- [Records for this task]
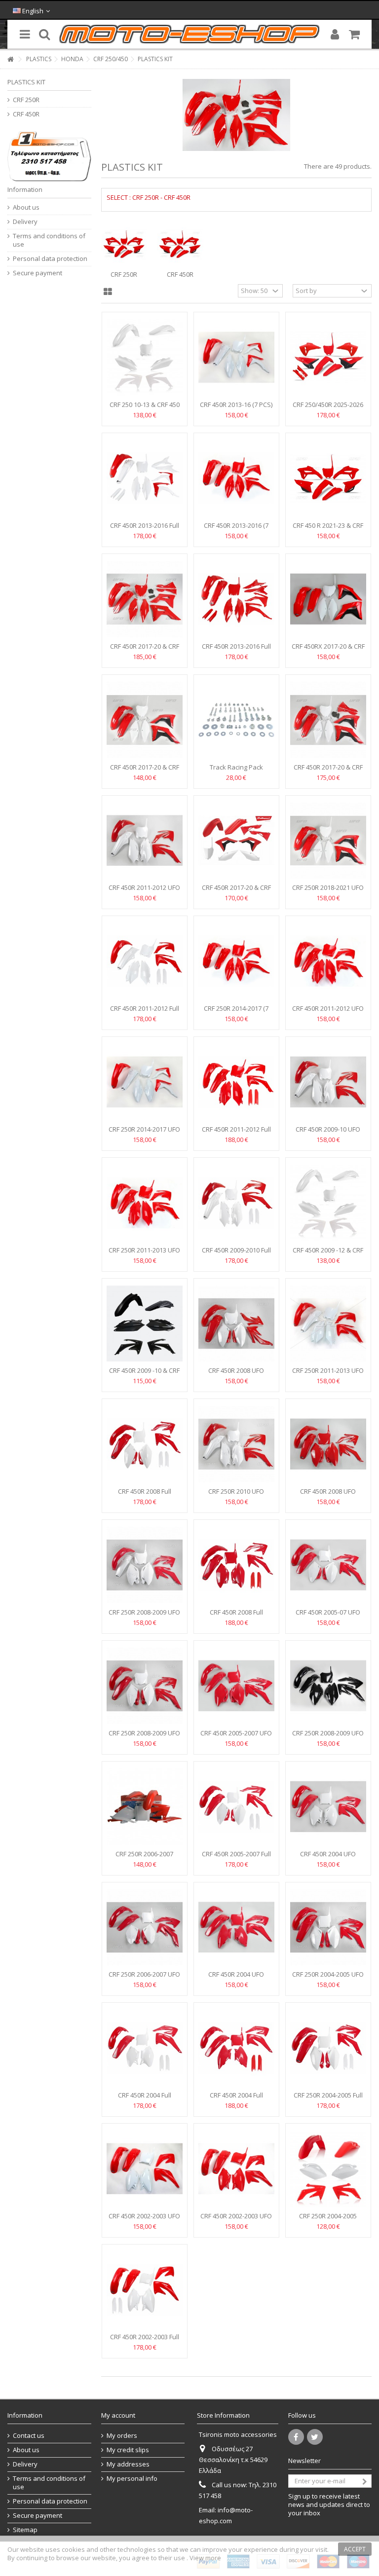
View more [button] (205, 2557)
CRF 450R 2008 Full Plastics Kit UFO (144, 1495)
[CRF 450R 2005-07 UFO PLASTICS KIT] (328, 1565)
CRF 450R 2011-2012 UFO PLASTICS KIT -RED (328, 1012)
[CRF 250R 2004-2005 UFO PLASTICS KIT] (328, 1927)
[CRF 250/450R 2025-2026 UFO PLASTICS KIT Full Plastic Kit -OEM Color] (328, 357)
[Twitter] (315, 2437)
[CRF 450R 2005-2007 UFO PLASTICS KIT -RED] (236, 1686)
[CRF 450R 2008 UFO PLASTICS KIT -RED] (328, 1444)
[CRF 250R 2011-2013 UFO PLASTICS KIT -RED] (145, 1203)
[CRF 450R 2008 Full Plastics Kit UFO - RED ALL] (236, 1565)
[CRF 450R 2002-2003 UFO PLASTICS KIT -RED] (236, 2168)
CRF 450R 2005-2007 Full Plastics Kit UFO (236, 1858)
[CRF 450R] (180, 244)
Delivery (25, 222)
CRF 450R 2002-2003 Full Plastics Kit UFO (144, 2341)
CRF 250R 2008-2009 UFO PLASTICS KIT (144, 1616)
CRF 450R (180, 274)
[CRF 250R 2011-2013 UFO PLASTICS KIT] (328, 1323)
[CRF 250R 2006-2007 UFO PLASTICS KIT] (145, 1927)
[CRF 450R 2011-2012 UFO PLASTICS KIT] (145, 841)
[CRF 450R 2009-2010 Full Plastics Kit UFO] (236, 1203)
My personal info (132, 2478)
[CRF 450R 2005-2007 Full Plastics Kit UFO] (236, 1806)
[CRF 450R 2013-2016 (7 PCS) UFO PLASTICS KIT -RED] (236, 478)
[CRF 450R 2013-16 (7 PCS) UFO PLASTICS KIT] (236, 357)
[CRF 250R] (124, 244)
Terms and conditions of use (49, 240)
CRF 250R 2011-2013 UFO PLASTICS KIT (328, 1374)
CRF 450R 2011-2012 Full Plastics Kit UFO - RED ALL (236, 1133)
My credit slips (128, 2450)
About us (26, 207)
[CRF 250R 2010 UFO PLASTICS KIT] (236, 1444)
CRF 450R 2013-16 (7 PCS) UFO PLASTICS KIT (236, 408)
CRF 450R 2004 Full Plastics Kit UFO (144, 2099)
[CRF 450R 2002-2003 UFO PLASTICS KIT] (145, 2168)
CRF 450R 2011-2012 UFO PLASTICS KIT (144, 891)
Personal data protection (50, 259)
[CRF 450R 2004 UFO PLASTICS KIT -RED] (236, 1927)
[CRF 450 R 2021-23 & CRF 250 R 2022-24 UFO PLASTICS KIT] (328, 478)
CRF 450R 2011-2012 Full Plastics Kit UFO (144, 1012)
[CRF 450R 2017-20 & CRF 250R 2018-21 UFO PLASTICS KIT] (145, 720)
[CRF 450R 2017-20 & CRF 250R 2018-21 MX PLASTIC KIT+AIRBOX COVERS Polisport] (236, 841)
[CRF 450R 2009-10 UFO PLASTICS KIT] (328, 1082)
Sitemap (25, 2530)
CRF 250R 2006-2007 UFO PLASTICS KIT (144, 1978)
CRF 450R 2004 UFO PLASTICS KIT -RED (236, 1978)
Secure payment (37, 273)
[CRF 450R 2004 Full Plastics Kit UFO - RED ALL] (236, 2048)
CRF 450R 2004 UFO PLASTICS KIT (328, 1858)
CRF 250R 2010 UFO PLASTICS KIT (236, 1495)
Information (24, 189)
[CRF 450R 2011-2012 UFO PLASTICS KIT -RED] (328, 961)
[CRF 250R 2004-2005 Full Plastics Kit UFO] (328, 2048)
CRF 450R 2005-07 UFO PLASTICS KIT (328, 1616)
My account (118, 2415)
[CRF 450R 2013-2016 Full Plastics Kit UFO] (145, 478)
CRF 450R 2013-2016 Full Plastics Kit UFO (144, 529)
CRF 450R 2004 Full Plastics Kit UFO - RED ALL (236, 2099)
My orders (122, 2435)
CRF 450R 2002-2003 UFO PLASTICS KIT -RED (236, 2220)
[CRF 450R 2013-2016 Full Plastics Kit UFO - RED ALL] (236, 599)
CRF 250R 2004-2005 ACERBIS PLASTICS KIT (328, 2220)
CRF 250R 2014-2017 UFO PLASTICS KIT (144, 1133)
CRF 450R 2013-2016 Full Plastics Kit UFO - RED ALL (236, 650)
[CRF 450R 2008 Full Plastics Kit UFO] (145, 1444)
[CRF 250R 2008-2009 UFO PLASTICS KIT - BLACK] (328, 1686)
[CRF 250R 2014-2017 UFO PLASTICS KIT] (145, 1082)
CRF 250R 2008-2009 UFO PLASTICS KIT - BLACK (328, 1737)
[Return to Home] (10, 59)
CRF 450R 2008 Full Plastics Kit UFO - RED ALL (236, 1616)
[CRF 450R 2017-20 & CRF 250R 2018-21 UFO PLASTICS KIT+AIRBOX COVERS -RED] (145, 599)
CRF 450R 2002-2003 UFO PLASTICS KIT (144, 2220)
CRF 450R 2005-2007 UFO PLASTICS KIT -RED (236, 1737)
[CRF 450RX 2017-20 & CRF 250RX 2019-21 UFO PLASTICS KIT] (328, 599)
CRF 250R (124, 274)
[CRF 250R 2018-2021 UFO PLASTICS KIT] (328, 841)
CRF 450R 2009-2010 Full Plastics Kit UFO (236, 1254)
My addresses (128, 2464)
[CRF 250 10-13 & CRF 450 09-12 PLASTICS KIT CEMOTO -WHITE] (145, 357)
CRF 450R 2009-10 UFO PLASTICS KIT (328, 1133)
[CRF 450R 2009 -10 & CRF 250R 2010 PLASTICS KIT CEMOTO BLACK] (145, 1323)
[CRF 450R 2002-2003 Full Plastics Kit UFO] (145, 2289)
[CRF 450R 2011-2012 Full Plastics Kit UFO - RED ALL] (236, 1082)
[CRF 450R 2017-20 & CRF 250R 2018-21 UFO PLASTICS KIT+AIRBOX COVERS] (328, 720)
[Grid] (108, 292)
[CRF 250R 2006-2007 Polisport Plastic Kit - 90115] (145, 1806)
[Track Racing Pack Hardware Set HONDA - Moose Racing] (236, 720)
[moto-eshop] (189, 34)
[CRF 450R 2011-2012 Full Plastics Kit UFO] (145, 961)
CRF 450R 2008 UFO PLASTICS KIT (236, 1374)
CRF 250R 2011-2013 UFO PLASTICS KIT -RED (144, 1254)
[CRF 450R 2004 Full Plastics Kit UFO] (145, 2048)
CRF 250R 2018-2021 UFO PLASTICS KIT (328, 891)
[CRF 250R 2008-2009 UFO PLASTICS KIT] (145, 1565)
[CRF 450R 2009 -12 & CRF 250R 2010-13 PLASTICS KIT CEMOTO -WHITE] (328, 1203)
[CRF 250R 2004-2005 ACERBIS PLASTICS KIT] (328, 2168)
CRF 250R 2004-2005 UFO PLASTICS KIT (328, 1978)
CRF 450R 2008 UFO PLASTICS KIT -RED (328, 1495)
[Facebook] (296, 2437)
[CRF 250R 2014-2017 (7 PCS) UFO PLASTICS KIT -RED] (236, 961)
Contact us (28, 2435)
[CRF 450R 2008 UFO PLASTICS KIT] (236, 1323)
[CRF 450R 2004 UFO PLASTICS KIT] (328, 1806)
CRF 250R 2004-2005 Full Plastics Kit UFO (328, 2099)
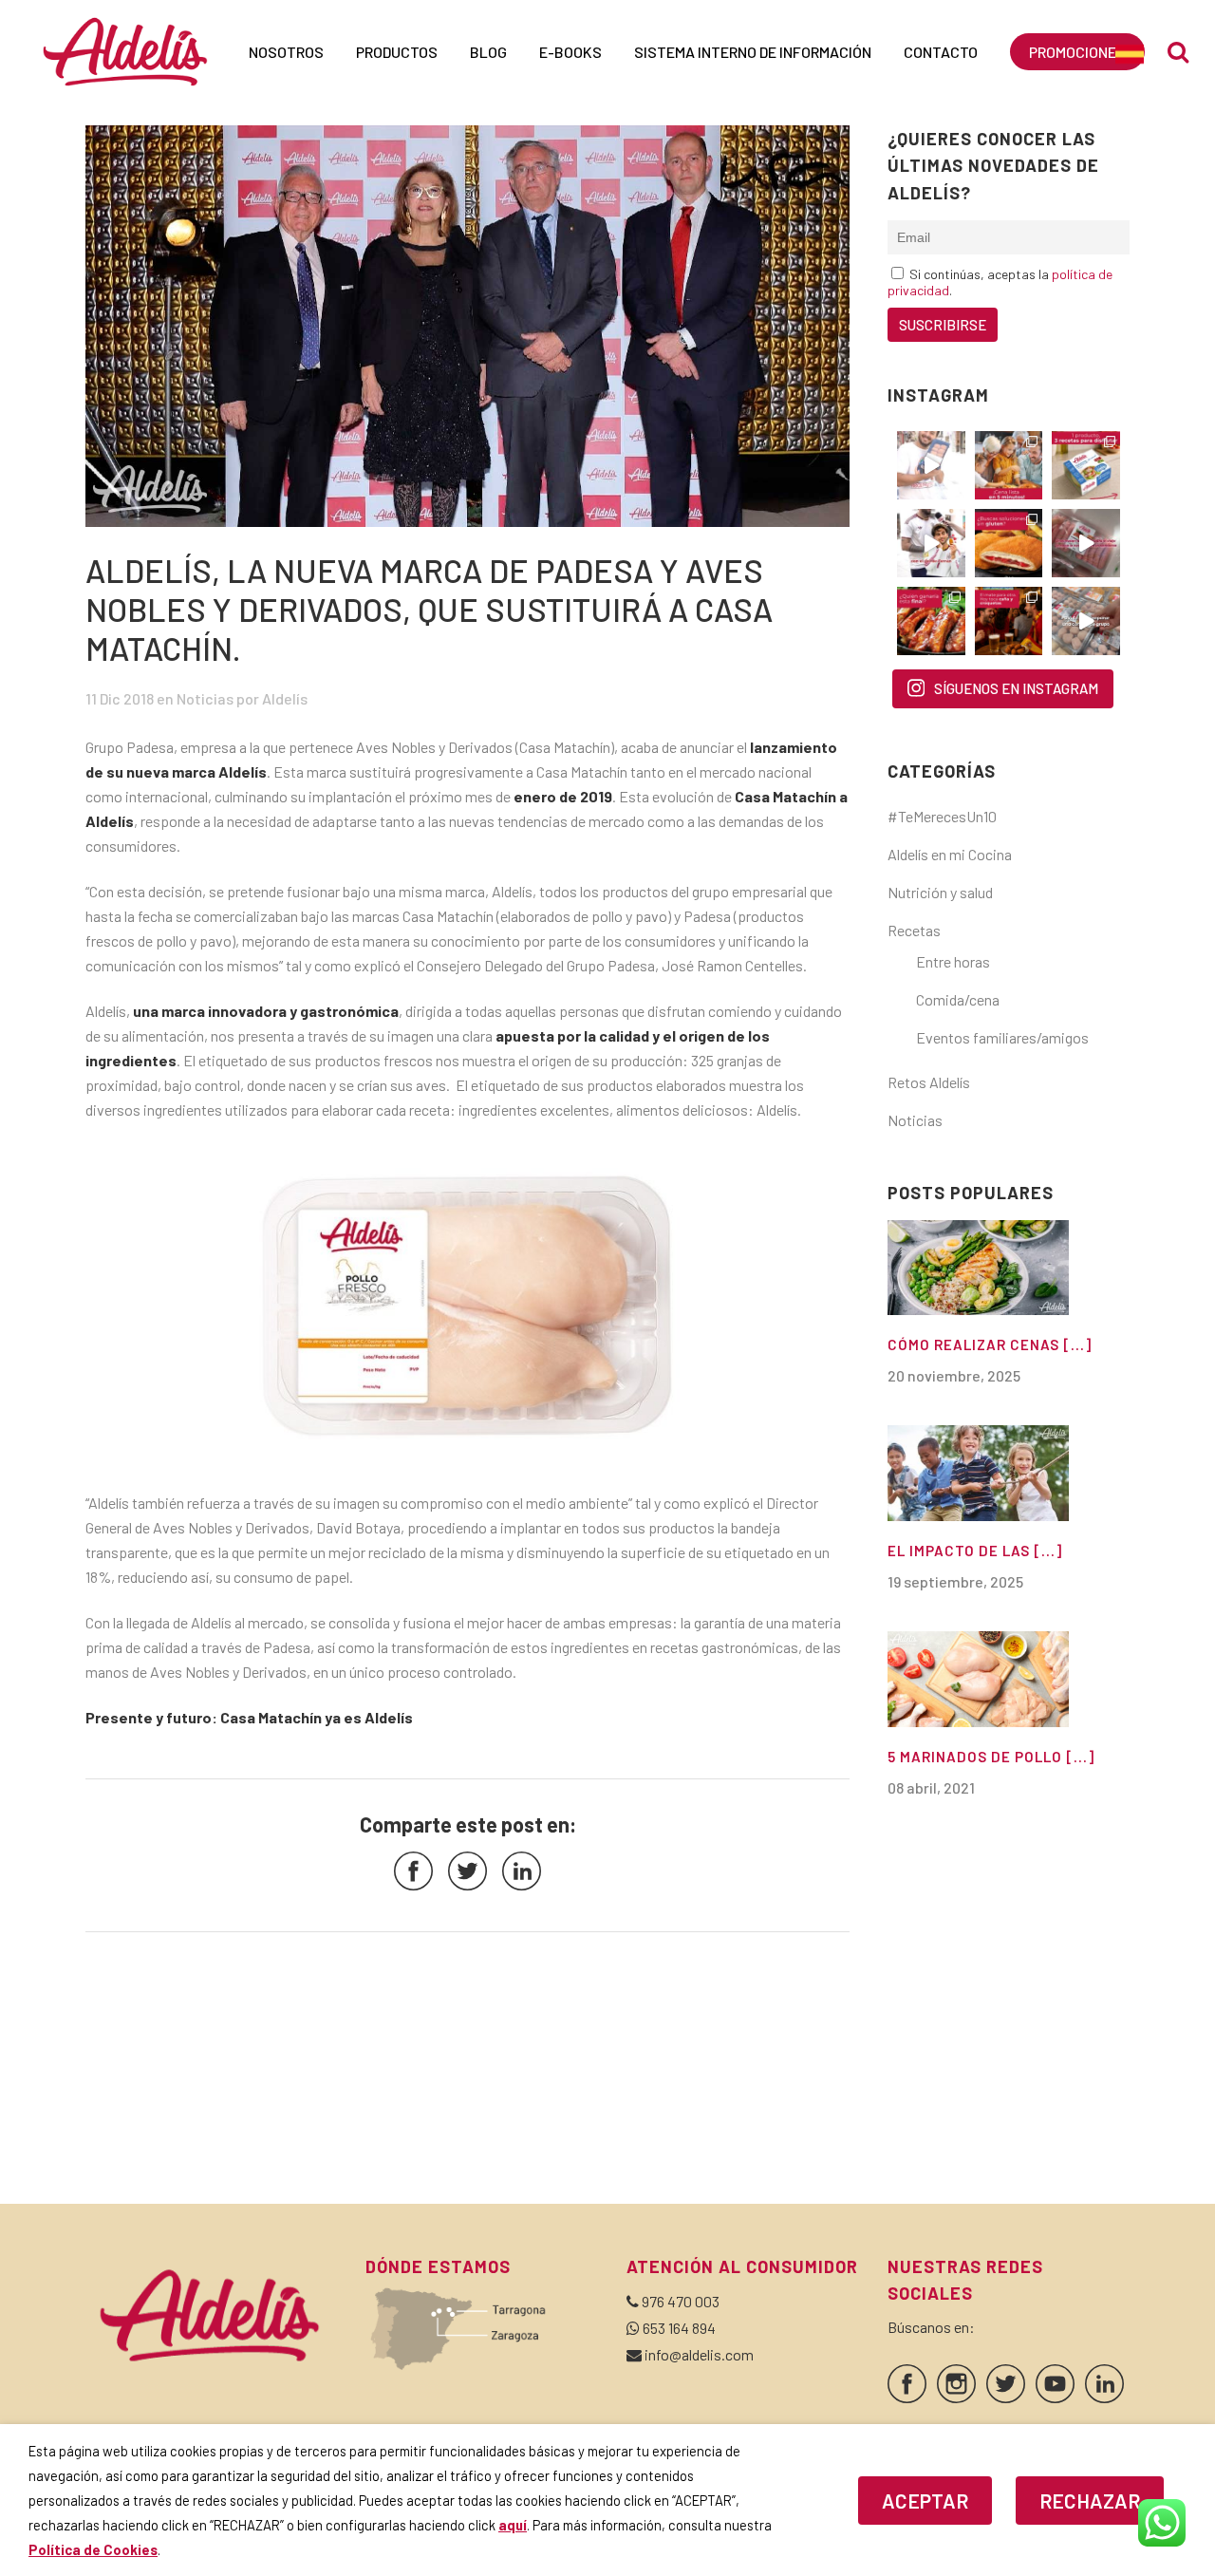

- [Task to complete] Return every record exactly, minus the pictures.

- [Task solution]
View more [button] (205, 2557)
CRF 450R 2008 Full Plastics Kit UFO (144, 1495)
[CRF 450R 2005-07 UFO PLASTICS KIT] (328, 1565)
CRF 450R 2011-2012 UFO PLASTICS KIT -RED (328, 1012)
[CRF 250R 2004-2005 UFO PLASTICS KIT] (328, 1927)
[CRF 250/450R 2025-2026 UFO PLASTICS KIT Full Plastic Kit -OEM Color] (328, 357)
[Twitter] (315, 2437)
[CRF 450R 2005-2007 UFO PLASTICS KIT -RED] (236, 1686)
[CRF 450R 2008 UFO PLASTICS KIT -RED] (328, 1444)
[CRF 250R 2011-2013 UFO PLASTICS KIT -RED] (145, 1203)
[CRF 450R 2008 Full Plastics Kit UFO - RED ALL] (236, 1565)
[CRF 450R 2002-2003 UFO PLASTICS KIT -RED] (236, 2168)
CRF 450R 2005-2007 Full Plastics Kit UFO (236, 1858)
[CRF 450R] (180, 244)
Delivery (25, 222)
CRF 450R 2002-2003 Full Plastics Kit UFO (144, 2341)
CRF 250R 2008-2009 UFO PLASTICS KIT (144, 1616)
CRF 450R (180, 274)
[CRF 250R 2011-2013 UFO PLASTICS KIT] (328, 1323)
[CRF 250R 2006-2007 UFO PLASTICS KIT] (145, 1927)
[CRF 450R 2011-2012 UFO PLASTICS KIT] (145, 841)
[CRF 450R 2009-2010 Full Plastics Kit UFO] (236, 1203)
My personal info (132, 2478)
[CRF 450R 2005-2007 Full Plastics Kit UFO] (236, 1806)
[CRF 450R 2013-2016 (7 PCS) UFO PLASTICS KIT -RED] (236, 478)
[CRF 450R 2013-16 (7 PCS) UFO PLASTICS KIT] (236, 357)
[CRF 250R] (124, 244)
Terms and conditions of use (49, 240)
CRF 250R 2011-2013 UFO PLASTICS KIT (328, 1374)
CRF 450R 2011-2012 Full Plastics Kit UFO - RED ALL (236, 1133)
My credit slips (128, 2450)
About us (26, 207)
[CRF 250R 2010 UFO PLASTICS KIT] (236, 1444)
CRF 450R 2013-16 (7 PCS) UFO PLASTICS KIT (236, 408)
CRF 450R 2004 Full Plastics Kit UFO (144, 2099)
[CRF 450R 2002-2003 UFO PLASTICS KIT] (145, 2168)
CRF 450R 2011-2012 UFO PLASTICS KIT (144, 891)
Personal data protection (50, 259)
[CRF 450R 2004 UFO PLASTICS KIT -RED] (236, 1927)
[CRF 450 R 2021-23 & CRF 250 R 2022-24 UFO PLASTICS KIT] (328, 478)
CRF 450R 2011-2012 Full Plastics Kit UFO (144, 1012)
[CRF 450R 2017-20 & CRF 250R 2018-21 UFO PLASTICS KIT] (145, 720)
[CRF 450R 2017-20 & CRF 250R 2018-21 MX PLASTIC KIT+AIRBOX COVERS Polisport] (236, 841)
[CRF 450R 2009-10 UFO PLASTICS KIT] (328, 1082)
Sitemap (25, 2530)
CRF 250R 2006-2007 UFO PLASTICS KIT (144, 1978)
CRF 450R 2004 UFO PLASTICS KIT -RED (236, 1978)
Secure payment (37, 273)
[CRF 450R 2004 Full Plastics Kit UFO - RED ALL] (236, 2048)
CRF 450R 2004 UFO PLASTICS KIT (328, 1858)
CRF 250R 2010 UFO PLASTICS KIT (236, 1495)
Information (24, 189)
[CRF 450R 2011-2012 UFO PLASTICS KIT -RED] (328, 961)
[CRF 250R 2004-2005 Full Plastics Kit UFO] (328, 2048)
CRF 450R 2005-07 UFO PLASTICS KIT (328, 1616)
My account (118, 2415)
[CRF 450R 2013-2016 Full Plastics Kit UFO] (145, 478)
CRF 450R 2013-2016 Full Plastics Kit UFO (144, 529)
CRF 450R 2004 Full Plastics Kit UFO - RED ALL (236, 2099)
My orders (122, 2435)
CRF 450R 2002-2003 UFO PLASTICS KIT -RED (236, 2220)
[CRF 450R 2013-2016 Full Plastics Kit UFO - RED ALL] (236, 599)
CRF 250R 2004-2005 ACERBIS PLASTICS KIT (328, 2220)
CRF 250R 2014-2017 UFO PLASTICS KIT (144, 1133)
CRF 450R 2013-2016 Full Plastics Kit UFO - RED ALL (236, 650)
[CRF 450R 2008 Full Plastics Kit UFO] (145, 1444)
[CRF 250R 2008-2009 UFO PLASTICS KIT - BLACK] (328, 1686)
[CRF 250R 2014-2017 UFO PLASTICS KIT] (145, 1082)
CRF 250R 2008-2009 UFO PLASTICS KIT - BLACK (328, 1737)
[Return to Home] (10, 59)
CRF 450R 2008 Full Plastics Kit UFO - RED ALL (236, 1616)
[CRF 450R 2017-20 & CRF 250R 2018-21 UFO PLASTICS KIT+AIRBOX COVERS -RED] (145, 599)
CRF 450R 2002-2003 UFO PLASTICS KIT (144, 2220)
CRF 450R 2005-2007 UFO PLASTICS KIT -RED (236, 1737)
[CRF 450RX 2017-20 & CRF 250RX 2019-21 UFO PLASTICS KIT] (328, 599)
CRF 250R (124, 274)
[CRF 250R 2018-2021 UFO PLASTICS KIT] (328, 841)
CRF 450R 2009-2010 Full Plastics Kit UFO (236, 1254)
My addresses (128, 2464)
[CRF 250 10-13 & CRF 450 09-12 PLASTICS KIT CEMOTO -WHITE] (145, 357)
CRF 450R 2009-10 UFO PLASTICS KIT (328, 1133)
[CRF 450R 2009 -10 & CRF 250R 2010 PLASTICS KIT CEMOTO BLACK] (145, 1323)
[CRF 450R 2002-2003 Full Plastics Kit UFO] (145, 2289)
[CRF 450R 2011-2012 Full Plastics Kit UFO - RED ALL] (236, 1082)
[CRF 450R 2017-20 & CRF 250R 2018-21 UFO PLASTICS KIT+AIRBOX COVERS] (328, 720)
[Grid] (108, 292)
[CRF 250R 2006-2007 Polisport Plastic Kit - 90115] (145, 1806)
[Track Racing Pack Hardware Set HONDA - Moose Racing] (236, 720)
[moto-eshop] (189, 34)
[CRF 450R 2011-2012 Full Plastics Kit UFO] (145, 961)
CRF 450R 2008 UFO PLASTICS KIT (236, 1374)
CRF 250R 2011-2013 UFO PLASTICS KIT -RED (144, 1254)
[CRF 450R 2004 Full Plastics Kit UFO] (145, 2048)
CRF 250R 2018-2021 UFO PLASTICS KIT (328, 891)
[CRF 250R 2008-2009 UFO PLASTICS KIT] (145, 1565)
[CRF 450R 2009 -12 & CRF 250R 2010-13 PLASTICS KIT CEMOTO -WHITE] (328, 1203)
[CRF 250R 2004-2005 ACERBIS PLASTICS KIT] (328, 2168)
CRF 250R 2004-2005 UFO PLASTICS KIT (328, 1978)
CRF 450R 2008 UFO PLASTICS KIT -RED (328, 1495)
[Facebook] (296, 2437)
[CRF 250R 2014-2017 (7 PCS) UFO PLASTICS KIT -RED] (236, 961)
Contact us (28, 2435)
[CRF 450R 2008 UFO PLASTICS KIT] (236, 1323)
[CRF 450R 2004 UFO PLASTICS KIT] (328, 1806)
CRF 250R 2004-2005 Full Plastics Kit UFO (328, 2099)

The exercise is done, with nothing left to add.